Excerpt from a dataset:
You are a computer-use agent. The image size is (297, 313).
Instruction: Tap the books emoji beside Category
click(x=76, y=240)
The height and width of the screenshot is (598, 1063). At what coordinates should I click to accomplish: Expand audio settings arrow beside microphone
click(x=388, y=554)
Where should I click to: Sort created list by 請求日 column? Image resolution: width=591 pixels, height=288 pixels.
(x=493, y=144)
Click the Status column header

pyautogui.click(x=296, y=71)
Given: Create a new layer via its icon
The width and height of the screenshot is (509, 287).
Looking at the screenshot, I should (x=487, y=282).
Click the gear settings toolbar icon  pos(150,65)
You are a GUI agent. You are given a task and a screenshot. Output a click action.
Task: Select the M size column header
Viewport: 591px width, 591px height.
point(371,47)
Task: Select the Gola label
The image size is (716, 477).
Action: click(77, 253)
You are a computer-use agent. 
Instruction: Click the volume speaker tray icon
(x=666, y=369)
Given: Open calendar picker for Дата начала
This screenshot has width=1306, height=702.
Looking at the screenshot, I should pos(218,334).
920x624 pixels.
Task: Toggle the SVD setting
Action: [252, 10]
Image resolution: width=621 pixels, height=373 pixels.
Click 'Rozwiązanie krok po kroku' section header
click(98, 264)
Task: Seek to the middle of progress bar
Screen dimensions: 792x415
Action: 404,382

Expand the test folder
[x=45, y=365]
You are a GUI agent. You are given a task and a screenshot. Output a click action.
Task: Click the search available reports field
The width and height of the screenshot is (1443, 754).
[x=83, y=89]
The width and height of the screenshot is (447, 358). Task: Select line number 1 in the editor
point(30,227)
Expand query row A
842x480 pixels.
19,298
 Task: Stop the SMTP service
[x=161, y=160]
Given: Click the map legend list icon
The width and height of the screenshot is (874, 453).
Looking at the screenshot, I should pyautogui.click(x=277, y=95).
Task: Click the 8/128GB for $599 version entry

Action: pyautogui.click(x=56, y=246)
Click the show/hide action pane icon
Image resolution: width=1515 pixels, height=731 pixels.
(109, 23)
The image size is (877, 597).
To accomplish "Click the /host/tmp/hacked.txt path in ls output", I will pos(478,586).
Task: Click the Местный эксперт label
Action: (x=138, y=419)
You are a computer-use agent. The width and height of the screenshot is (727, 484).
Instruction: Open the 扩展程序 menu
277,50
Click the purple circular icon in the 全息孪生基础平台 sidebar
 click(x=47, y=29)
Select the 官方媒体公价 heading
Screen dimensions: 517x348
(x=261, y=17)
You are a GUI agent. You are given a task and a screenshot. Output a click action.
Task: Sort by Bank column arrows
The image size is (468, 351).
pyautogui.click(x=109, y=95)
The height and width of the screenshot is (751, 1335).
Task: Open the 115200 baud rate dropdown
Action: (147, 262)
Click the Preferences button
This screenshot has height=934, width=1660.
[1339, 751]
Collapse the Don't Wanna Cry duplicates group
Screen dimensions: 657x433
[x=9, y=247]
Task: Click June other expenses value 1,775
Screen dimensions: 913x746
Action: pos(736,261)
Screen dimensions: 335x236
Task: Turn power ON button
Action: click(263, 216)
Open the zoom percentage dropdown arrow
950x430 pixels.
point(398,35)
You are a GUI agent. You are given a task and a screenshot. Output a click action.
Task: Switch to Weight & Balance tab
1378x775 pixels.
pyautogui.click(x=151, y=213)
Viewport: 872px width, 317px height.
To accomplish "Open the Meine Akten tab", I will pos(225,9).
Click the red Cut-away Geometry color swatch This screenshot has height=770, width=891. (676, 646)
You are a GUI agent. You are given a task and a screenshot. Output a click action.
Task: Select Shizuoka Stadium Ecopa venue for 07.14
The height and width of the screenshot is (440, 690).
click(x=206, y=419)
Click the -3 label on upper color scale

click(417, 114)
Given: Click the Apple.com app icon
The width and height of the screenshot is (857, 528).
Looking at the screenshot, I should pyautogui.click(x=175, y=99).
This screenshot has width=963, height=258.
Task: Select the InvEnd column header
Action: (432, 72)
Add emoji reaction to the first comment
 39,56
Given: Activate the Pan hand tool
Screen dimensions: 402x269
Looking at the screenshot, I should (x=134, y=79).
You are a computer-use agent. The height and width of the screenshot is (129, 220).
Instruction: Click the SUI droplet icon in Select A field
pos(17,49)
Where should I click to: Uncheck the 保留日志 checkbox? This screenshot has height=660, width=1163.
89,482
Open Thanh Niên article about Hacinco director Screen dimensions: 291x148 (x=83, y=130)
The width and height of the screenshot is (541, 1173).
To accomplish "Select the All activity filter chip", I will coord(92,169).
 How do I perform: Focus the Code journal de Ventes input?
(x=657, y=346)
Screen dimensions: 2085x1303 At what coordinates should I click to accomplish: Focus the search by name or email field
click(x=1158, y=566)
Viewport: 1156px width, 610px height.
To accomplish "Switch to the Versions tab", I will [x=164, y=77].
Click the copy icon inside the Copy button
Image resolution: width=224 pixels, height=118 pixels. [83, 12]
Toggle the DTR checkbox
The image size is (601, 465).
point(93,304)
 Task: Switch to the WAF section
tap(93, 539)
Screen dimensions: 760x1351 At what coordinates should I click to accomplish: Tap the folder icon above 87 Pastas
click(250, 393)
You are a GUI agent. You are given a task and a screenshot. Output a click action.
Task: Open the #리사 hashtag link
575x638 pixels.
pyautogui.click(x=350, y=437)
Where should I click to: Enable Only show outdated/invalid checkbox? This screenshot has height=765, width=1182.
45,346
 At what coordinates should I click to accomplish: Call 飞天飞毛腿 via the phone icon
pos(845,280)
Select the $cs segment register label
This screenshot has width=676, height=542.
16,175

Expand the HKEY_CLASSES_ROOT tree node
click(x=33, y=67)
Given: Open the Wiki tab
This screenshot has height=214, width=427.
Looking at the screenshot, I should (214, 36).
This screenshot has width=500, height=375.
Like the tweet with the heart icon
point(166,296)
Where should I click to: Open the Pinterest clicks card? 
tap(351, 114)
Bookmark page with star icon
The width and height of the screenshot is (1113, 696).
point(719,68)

## REQUIRED WORK
Rewrite all the items above with "Where should I click to" replaced by "Which spot should I click to" everywhere it occurs, keeping everything else the same.

## CORRECT OUTPUT
You are a computer-use agent. The image size is (297, 313).
Instruction: Tap the books emoji beside Category
click(x=76, y=240)
The height and width of the screenshot is (598, 1063). At what coordinates should I click to accomplish: Expand audio settings arrow beside microphone
click(x=388, y=554)
Which spot should I click to: Sort created list by 請求日 column? Image resolution: width=591 pixels, height=288 pixels.
(x=493, y=144)
Click the Status column header

pyautogui.click(x=296, y=71)
Given: Create a new layer via its icon
The width and height of the screenshot is (509, 287).
Looking at the screenshot, I should (x=487, y=282).
Click the gear settings toolbar icon  pos(150,65)
You are a GUI agent. You are given a task and a screenshot. Output a click action.
Task: Select the M size column header
Viewport: 591px width, 591px height.
point(371,47)
Task: Select the Gola label
The image size is (716, 477).
Action: click(77, 253)
You are a computer-use agent. 
Instruction: Click the volume speaker tray icon
(x=666, y=369)
Given: Open calendar picker for Дата начала
This screenshot has width=1306, height=702.
Looking at the screenshot, I should pos(218,334).
920x624 pixels.
Task: Toggle the SVD setting
Action: [252, 10]
Image resolution: width=621 pixels, height=373 pixels.
Click 'Rozwiązanie krok po kroku' section header
click(98, 264)
Task: Seek to the middle of progress bar
Screen dimensions: 792x415
Action: 404,382

Expand the test folder
[x=45, y=365]
You are a GUI agent. You are given a task and a screenshot. Output a click action.
Task: Click the search available reports field
The width and height of the screenshot is (1443, 754).
[x=83, y=89]
The width and height of the screenshot is (447, 358). Task: Select line number 1 in the editor
point(30,227)
Expand query row A
842x480 pixels.
19,298
 Task: Stop the SMTP service
[x=161, y=160]
Given: Click the map legend list icon
The width and height of the screenshot is (874, 453).
Looking at the screenshot, I should pyautogui.click(x=277, y=95).
Task: Click the 8/128GB for $599 version entry

Action: pyautogui.click(x=56, y=246)
Click the show/hide action pane icon
Image resolution: width=1515 pixels, height=731 pixels.
(109, 23)
The image size is (877, 597).
To accomplish "Click the /host/tmp/hacked.txt path in ls output", I will pos(478,586).
Task: Click the Местный эксперт label
Action: (x=138, y=419)
You are a computer-use agent. The width and height of the screenshot is (727, 484).
Instruction: Open the 扩展程序 menu
277,50
Click the purple circular icon in the 全息孪生基础平台 sidebar
 click(x=47, y=29)
Select the 官方媒体公价 heading
Screen dimensions: 517x348
(x=261, y=17)
You are a GUI agent. You are given a task and a screenshot. Output a click action.
Task: Sort by Bank column arrows
The image size is (468, 351).
pyautogui.click(x=109, y=95)
The height and width of the screenshot is (751, 1335).
Task: Open the 115200 baud rate dropdown
Action: (147, 262)
Click the Preferences button
This screenshot has height=934, width=1660.
[1339, 751]
Collapse the Don't Wanna Cry duplicates group
Screen dimensions: 657x433
[x=9, y=247]
Task: Click June other expenses value 1,775
Screen dimensions: 913x746
Action: pos(736,261)
Screen dimensions: 335x236
Task: Turn power ON button
Action: click(263, 216)
Open the zoom percentage dropdown arrow
950x430 pixels.
point(398,35)
You are a GUI agent. You are given a task and a screenshot. Output a click action.
Task: Switch to Weight & Balance tab
1378x775 pixels.
pyautogui.click(x=151, y=213)
Viewport: 872px width, 317px height.
To accomplish "Open the Meine Akten tab", I will pos(225,9).
Click the red Cut-away Geometry color swatch This screenshot has height=770, width=891. (676, 646)
You are a GUI agent. You are given a task and a screenshot. Output a click action.
Task: Select Shizuoka Stadium Ecopa venue for 07.14
The height and width of the screenshot is (440, 690).
click(x=206, y=419)
Click the -3 label on upper color scale

click(417, 114)
Given: Click the Apple.com app icon
The width and height of the screenshot is (857, 528).
Looking at the screenshot, I should pyautogui.click(x=175, y=99).
This screenshot has width=963, height=258.
Task: Select the InvEnd column header
Action: (432, 72)
Add emoji reaction to the first comment
 39,56
Given: Activate the Pan hand tool
Screen dimensions: 402x269
Looking at the screenshot, I should (x=134, y=79).
You are a computer-use agent. The height and width of the screenshot is (129, 220).
Instruction: Click the SUI droplet icon in Select A field
pos(17,49)
Which spot should I click to: Uncheck the 保留日志 checkbox? This screenshot has height=660, width=1163.
89,482
Open Thanh Niên article about Hacinco director Screen dimensions: 291x148 (x=83, y=130)
The width and height of the screenshot is (541, 1173).
To accomplish "Select the All activity filter chip", I will coord(92,169).
 How do I perform: Focus the Code journal de Ventes input?
(x=657, y=346)
Screen dimensions: 2085x1303 At what coordinates should I click to accomplish: Focus the search by name or email field
click(x=1158, y=566)
Viewport: 1156px width, 610px height.
To accomplish "Switch to the Versions tab", I will [x=164, y=77].
Click the copy icon inside the Copy button
Image resolution: width=224 pixels, height=118 pixels. [83, 12]
Toggle the DTR checkbox
The image size is (601, 465).
point(93,304)
 Task: Switch to the WAF section
tap(93, 539)
Screen dimensions: 760x1351 At what coordinates should I click to accomplish: Tap the folder icon above 87 Pastas
click(250, 393)
You are a GUI agent. You are given a task and a screenshot. Output a click action.
Task: Open the #리사 hashtag link
575x638 pixels.
pyautogui.click(x=350, y=437)
Which spot should I click to: Enable Only show outdated/invalid checkbox? This screenshot has height=765, width=1182.
45,346
 At what coordinates should I click to accomplish: Call 飞天飞毛腿 via the phone icon
pos(845,280)
Select the $cs segment register label
This screenshot has width=676, height=542.
16,175

Expand the HKEY_CLASSES_ROOT tree node
click(x=33, y=67)
Given: Open the Wiki tab
This screenshot has height=214, width=427.
Looking at the screenshot, I should (214, 36).
This screenshot has width=500, height=375.
Like the tweet with the heart icon
point(166,296)
Which spot should I click to: Open the Pinterest clicks card? 
tap(351, 114)
Bookmark page with star icon
The width and height of the screenshot is (1113, 696).
point(719,68)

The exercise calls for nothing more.